Wonders of Space & Cosmology
- Wonders of Space & Cosmology
These illustrations turn complex theories into engaging and easy to understand images. Ever wondered what it looked like when our universe was created? Or how it will look when the universe ends?
In one end-time scenario, known as the "big rip", dark energy's continual growth leads to all of the universe tearing apart, beginning with galaxy clusters, galaxies, then stars and planets (like Earth), and finally the individual atoms and particles that make up matter itself.Another example of the "big rip". Artwork digitally painted for the cover of the April 23rd, 2011 edition of Science News.
Another example of the "big rip". Artwork digitally painted for Science News.
Some scientists theorize that our universe is one of many bubble universes, with the potential to someday collide with another.

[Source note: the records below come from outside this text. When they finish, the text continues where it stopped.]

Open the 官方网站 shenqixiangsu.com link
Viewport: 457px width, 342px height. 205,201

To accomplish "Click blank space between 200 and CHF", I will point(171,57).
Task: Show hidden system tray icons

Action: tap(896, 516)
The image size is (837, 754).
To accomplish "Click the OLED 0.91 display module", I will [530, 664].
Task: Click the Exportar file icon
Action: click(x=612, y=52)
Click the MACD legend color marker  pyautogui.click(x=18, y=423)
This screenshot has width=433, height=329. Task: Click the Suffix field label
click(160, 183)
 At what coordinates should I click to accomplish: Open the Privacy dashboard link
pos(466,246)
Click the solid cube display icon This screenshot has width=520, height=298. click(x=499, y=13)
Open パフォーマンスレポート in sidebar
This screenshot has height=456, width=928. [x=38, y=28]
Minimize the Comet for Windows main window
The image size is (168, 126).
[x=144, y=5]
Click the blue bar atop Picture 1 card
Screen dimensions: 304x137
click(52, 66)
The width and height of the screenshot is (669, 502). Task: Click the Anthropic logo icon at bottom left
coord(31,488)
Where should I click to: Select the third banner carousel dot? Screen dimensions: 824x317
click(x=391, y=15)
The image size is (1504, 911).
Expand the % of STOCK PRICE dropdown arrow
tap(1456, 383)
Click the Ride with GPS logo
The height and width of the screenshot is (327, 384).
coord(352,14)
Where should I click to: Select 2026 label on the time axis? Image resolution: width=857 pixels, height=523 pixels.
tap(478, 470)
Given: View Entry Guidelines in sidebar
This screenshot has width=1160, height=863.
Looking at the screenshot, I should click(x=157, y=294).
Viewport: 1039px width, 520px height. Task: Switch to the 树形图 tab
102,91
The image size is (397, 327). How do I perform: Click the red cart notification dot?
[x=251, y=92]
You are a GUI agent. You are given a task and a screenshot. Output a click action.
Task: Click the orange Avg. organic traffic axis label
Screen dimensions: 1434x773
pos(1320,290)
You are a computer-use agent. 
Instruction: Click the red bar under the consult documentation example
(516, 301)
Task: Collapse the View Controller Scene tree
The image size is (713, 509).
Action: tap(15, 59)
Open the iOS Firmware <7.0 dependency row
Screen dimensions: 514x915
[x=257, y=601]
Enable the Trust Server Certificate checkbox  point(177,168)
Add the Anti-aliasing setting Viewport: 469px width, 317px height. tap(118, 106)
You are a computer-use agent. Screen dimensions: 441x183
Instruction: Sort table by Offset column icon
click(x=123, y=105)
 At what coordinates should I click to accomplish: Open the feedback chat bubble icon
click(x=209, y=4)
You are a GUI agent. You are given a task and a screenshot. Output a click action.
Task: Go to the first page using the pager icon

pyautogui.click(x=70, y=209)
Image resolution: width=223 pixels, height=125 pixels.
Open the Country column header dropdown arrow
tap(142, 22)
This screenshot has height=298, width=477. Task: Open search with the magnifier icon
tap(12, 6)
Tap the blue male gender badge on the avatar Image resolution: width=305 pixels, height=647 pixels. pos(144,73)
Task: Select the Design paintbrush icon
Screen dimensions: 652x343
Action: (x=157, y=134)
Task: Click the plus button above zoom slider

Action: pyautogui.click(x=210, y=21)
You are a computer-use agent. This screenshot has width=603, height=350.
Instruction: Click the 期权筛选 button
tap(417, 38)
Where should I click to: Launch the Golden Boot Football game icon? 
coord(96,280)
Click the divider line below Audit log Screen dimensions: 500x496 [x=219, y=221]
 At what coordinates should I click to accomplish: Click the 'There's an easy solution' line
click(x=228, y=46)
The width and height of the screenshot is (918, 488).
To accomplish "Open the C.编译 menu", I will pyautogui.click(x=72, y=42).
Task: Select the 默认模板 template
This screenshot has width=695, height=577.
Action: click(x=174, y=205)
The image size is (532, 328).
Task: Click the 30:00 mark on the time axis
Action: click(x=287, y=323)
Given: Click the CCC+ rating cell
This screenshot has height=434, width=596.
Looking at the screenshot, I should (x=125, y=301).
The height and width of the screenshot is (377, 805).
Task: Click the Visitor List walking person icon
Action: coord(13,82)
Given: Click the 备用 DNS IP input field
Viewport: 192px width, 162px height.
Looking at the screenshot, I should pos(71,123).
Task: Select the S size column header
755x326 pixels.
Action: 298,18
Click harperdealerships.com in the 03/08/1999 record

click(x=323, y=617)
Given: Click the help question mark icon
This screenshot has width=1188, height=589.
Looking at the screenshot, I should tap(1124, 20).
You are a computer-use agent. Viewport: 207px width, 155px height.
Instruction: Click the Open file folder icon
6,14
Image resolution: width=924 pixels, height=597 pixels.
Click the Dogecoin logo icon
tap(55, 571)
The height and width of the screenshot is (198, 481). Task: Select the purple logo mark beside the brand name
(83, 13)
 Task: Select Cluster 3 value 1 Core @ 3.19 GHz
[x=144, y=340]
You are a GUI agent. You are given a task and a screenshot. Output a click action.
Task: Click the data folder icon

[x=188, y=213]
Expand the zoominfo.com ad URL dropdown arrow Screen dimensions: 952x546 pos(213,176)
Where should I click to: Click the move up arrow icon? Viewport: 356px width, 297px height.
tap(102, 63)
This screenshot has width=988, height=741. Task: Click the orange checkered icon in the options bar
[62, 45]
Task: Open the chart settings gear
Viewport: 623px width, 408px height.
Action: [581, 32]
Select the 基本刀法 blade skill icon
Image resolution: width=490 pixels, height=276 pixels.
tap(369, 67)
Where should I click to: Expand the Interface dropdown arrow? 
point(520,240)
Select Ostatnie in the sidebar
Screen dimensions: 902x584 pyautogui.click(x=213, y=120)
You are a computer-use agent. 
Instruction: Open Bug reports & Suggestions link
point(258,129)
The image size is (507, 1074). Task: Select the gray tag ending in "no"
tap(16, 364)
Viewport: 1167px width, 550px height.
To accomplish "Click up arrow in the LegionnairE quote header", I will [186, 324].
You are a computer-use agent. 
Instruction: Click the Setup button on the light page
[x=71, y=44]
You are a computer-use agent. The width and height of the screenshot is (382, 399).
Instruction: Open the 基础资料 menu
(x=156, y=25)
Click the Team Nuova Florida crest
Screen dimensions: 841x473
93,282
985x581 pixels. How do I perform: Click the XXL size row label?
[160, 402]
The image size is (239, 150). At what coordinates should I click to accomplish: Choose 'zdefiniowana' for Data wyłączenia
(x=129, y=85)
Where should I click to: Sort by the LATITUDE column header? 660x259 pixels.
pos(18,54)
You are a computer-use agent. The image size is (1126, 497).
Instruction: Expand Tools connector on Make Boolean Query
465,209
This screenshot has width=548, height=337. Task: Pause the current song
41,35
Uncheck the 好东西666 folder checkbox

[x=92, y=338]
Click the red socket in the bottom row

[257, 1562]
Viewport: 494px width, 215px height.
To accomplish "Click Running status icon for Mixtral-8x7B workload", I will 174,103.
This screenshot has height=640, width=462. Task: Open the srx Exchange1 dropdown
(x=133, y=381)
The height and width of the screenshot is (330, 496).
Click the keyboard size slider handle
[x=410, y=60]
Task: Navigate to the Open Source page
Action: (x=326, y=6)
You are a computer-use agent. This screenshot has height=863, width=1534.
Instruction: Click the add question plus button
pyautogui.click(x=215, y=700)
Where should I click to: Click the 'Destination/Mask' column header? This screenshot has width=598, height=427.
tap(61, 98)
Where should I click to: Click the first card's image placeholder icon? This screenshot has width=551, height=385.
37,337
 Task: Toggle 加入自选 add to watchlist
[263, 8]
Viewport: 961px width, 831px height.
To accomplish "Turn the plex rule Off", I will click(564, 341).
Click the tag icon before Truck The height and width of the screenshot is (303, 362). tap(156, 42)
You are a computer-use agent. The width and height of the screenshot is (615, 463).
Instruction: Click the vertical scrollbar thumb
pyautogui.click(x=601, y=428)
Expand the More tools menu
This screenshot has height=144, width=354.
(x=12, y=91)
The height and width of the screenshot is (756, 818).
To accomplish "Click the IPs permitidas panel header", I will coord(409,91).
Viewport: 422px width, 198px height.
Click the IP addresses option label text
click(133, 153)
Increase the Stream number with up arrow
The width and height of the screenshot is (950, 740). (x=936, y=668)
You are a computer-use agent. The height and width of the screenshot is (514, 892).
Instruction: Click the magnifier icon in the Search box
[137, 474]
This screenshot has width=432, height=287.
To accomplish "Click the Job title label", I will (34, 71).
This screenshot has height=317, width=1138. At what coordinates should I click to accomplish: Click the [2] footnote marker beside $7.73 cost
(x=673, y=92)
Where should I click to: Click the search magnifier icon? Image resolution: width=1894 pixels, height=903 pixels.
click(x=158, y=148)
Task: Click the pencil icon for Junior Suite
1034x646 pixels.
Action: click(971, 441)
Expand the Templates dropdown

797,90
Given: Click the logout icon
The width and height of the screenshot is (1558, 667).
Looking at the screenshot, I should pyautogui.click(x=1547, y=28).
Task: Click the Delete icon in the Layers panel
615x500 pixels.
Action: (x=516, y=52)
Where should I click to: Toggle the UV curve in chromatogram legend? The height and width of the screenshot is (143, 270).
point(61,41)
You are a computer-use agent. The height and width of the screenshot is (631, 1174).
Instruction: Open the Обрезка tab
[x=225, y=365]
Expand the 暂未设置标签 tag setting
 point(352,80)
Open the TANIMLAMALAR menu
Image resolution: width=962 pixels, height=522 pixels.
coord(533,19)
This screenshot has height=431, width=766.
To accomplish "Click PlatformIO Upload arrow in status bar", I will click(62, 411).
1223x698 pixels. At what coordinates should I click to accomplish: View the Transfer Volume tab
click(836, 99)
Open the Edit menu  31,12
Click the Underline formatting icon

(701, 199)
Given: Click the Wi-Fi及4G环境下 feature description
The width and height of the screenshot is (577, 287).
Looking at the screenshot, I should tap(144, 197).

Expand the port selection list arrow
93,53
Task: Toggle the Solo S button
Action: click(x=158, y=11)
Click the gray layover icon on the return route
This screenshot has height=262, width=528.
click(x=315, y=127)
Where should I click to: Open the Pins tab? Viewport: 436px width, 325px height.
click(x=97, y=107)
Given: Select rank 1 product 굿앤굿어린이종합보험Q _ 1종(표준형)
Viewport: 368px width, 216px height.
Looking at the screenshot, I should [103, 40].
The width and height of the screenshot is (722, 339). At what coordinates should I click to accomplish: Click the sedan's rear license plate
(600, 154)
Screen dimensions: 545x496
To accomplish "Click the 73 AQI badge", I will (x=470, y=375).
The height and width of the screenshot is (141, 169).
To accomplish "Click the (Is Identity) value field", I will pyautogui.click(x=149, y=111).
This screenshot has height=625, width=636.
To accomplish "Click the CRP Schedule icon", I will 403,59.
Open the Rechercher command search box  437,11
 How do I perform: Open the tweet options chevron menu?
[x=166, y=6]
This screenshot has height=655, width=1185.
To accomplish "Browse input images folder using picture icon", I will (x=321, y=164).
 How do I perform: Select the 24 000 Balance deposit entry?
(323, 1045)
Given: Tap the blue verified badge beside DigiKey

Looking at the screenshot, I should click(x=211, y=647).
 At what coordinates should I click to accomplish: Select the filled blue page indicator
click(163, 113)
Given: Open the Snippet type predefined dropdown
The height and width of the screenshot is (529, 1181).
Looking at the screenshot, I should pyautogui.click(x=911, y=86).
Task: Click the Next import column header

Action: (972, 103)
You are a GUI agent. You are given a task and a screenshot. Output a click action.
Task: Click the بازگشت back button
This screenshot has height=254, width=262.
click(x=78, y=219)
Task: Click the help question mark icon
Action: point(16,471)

Digitally painted for Science News Magazine.
Superstring theory describes particles and forces as tiny vibrating strands and loops in an attempt to unify gravity with quantum mechanics. Digitally painted for ScienceNews.
A painting depicting the dark matter that holds galaxies together. Dark matter accounts for nearly one-quarter of the universe, but scientists do not yet know what it is. Dark matter is virtually invisible to current scientific tools, and it's existence is surmised by looking at the way gravity is warped far beyond what can be attributed to visible matter. Artwork digitally painted for ScienceNews.
An illustration of the universe being created through the "Big Bounce" theory. Two sheetlike surfaces, called branes, collide and separate, which results in a massive amount of energy. The resulting minute ripples gradually form the particles of matter, eventually coalescing into galaxies. Artwork digitally painted for Science News.
A planetary disc, or early solar system, when planets are just forming from the swirly dust clouds and asteroids held tightly around the star. Digitally painted for NSF.
A three-dimensional black hole can be mapped out via a two-dimensional projection. Digitally painted for ScienceNews.
A Gamma Ray Burst began as a star 30 times the mass of our own Sun. The star's huge mass caused the hydrogen gas in its core to make the thermonuclear reactions there extraordinarily fierce, converting all the hydrogen in the core to helium, then carbon, and then nitrogen, until an onion like structure was formed with silicon, magnesium, neon, and a core of iron nuclei. The gravity finally collapsed into a black hole rebounding into an explosion with two back-to-back jets of ultra-high-energy particles and radiation. Digitally painted for the National Science Foundation.